Extracted data entries —

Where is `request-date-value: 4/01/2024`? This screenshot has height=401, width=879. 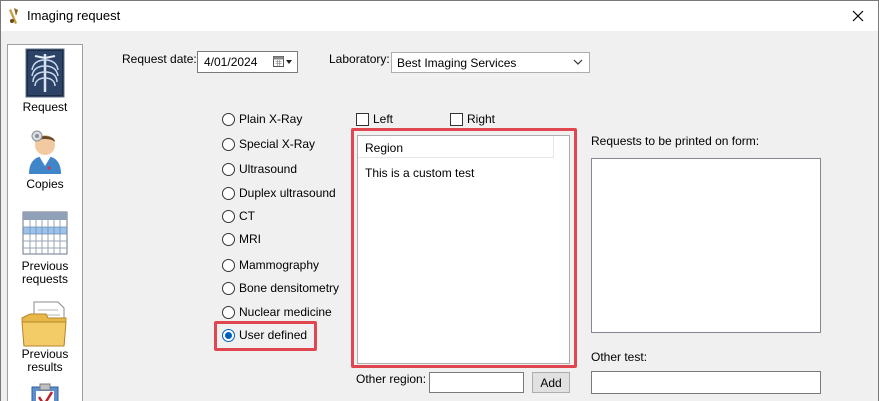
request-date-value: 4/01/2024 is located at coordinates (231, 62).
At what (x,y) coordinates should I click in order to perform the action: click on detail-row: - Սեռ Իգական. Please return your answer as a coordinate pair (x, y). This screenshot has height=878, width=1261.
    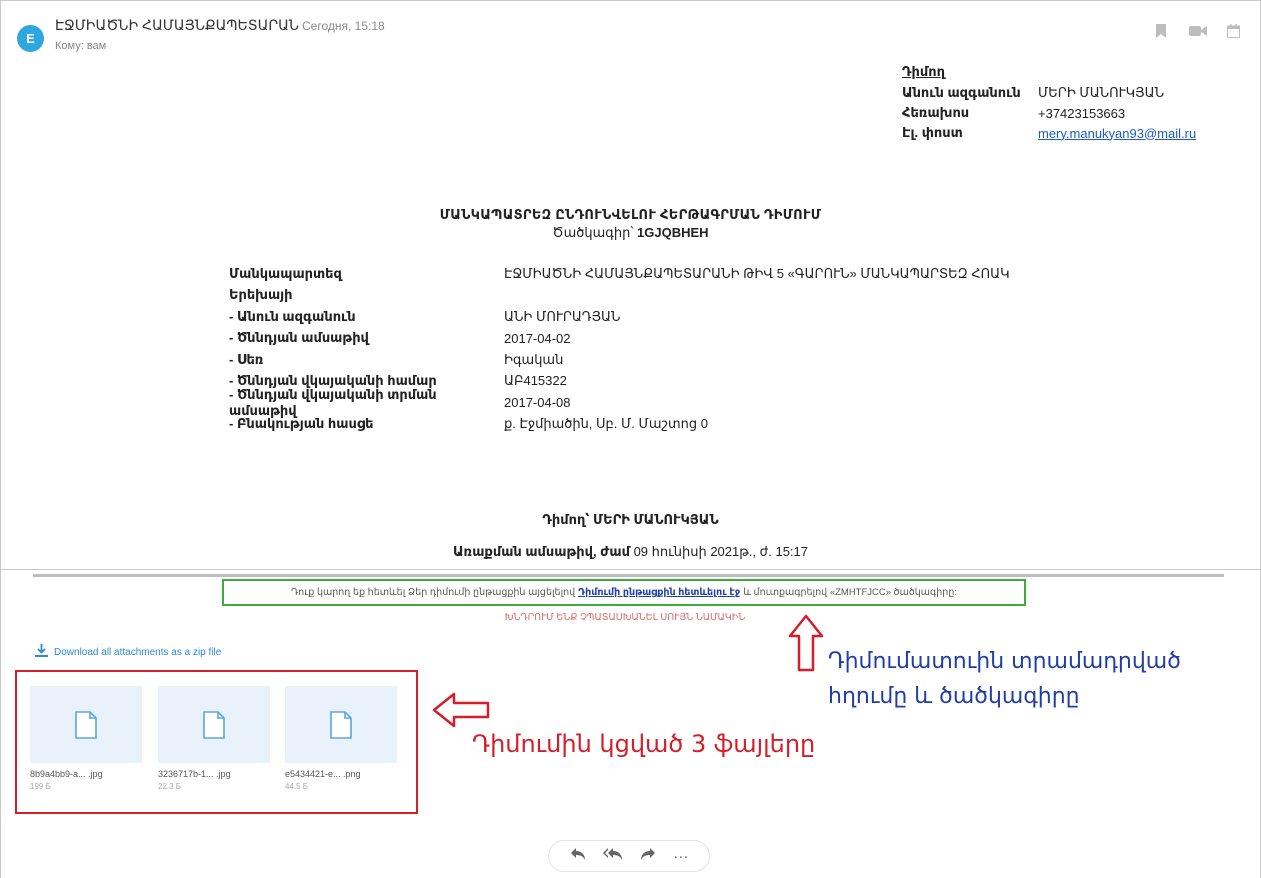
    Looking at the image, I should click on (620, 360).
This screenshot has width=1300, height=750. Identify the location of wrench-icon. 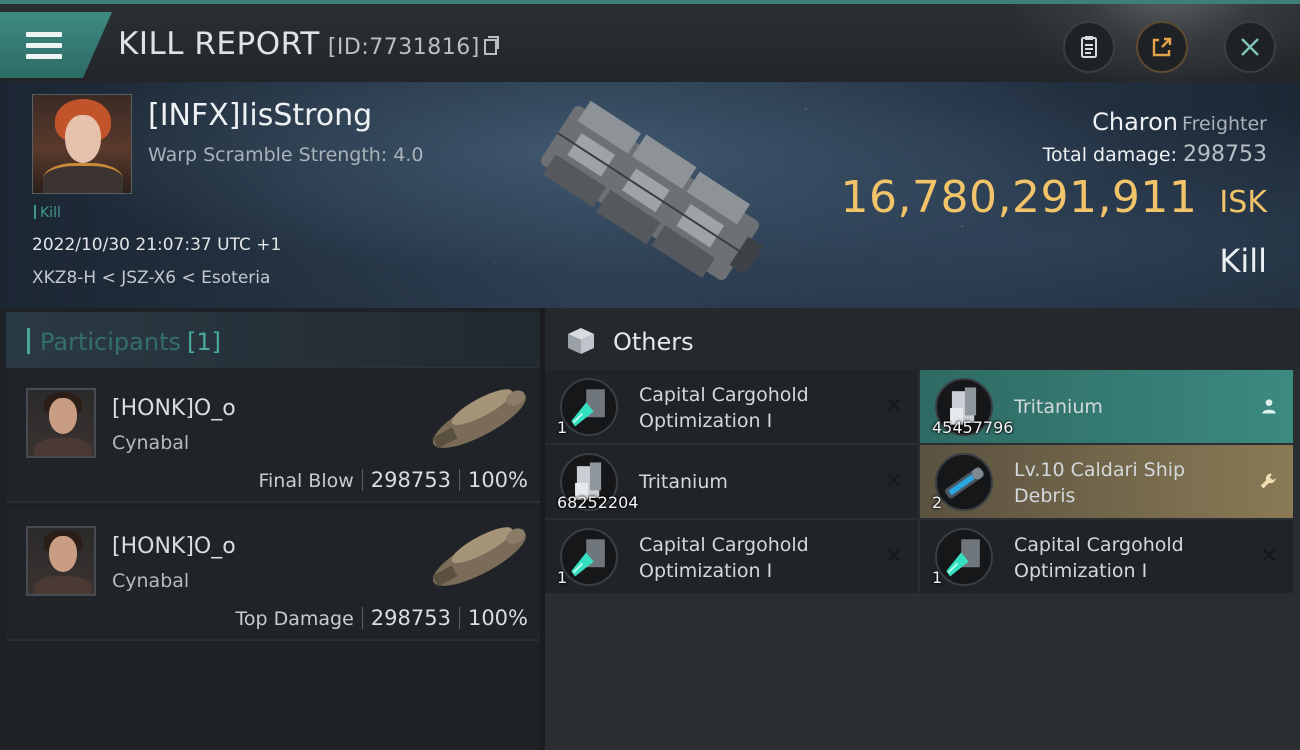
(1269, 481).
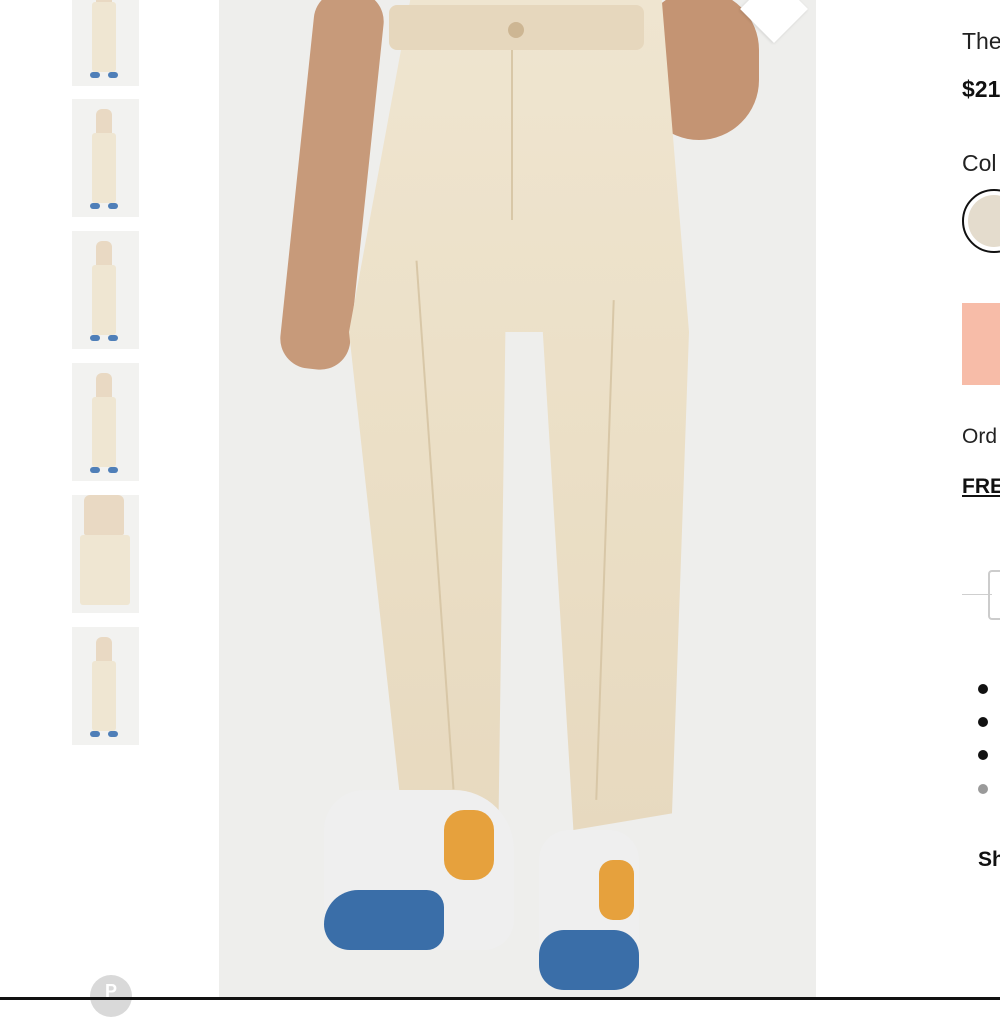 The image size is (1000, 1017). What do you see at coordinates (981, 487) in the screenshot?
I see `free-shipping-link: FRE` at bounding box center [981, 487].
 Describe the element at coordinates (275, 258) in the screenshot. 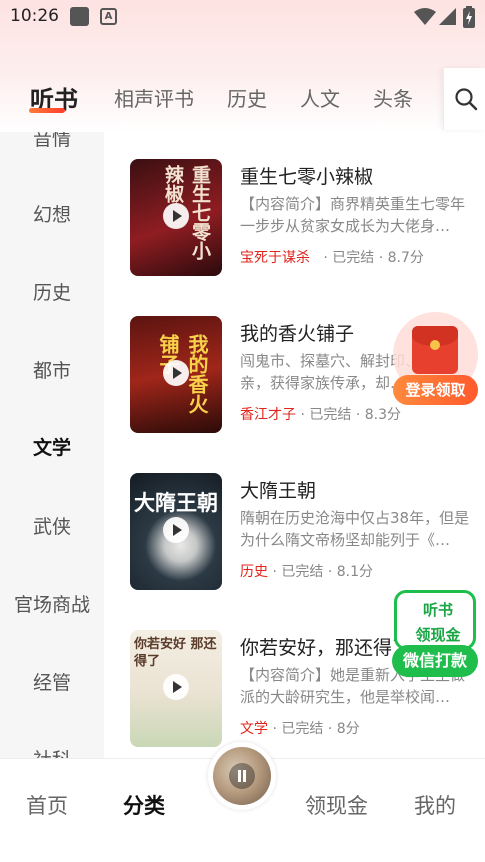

Task goal —
Extract every line of the rows above word for word, leaving out the pictures.

Response to this exercise —
Where is `request-date-value: 4/01/2024`? This screenshot has height=401, width=879. 
request-date-value: 4/01/2024 is located at coordinates (231, 62).
At what (x,y) coordinates should I click in order to perform the action: click on detail-row: - Սեռ Իգական. Please return your answer as a coordinate pair (x, y). This screenshot has height=878, width=1261.
    Looking at the image, I should click on (620, 360).
This screenshot has width=1300, height=750. Identify the location of wrench-icon. 
(1269, 481).
 The image size is (1000, 1017). What do you see at coordinates (981, 487) in the screenshot?
I see `free-shipping-link: FRE` at bounding box center [981, 487].
 Describe the element at coordinates (275, 258) in the screenshot. 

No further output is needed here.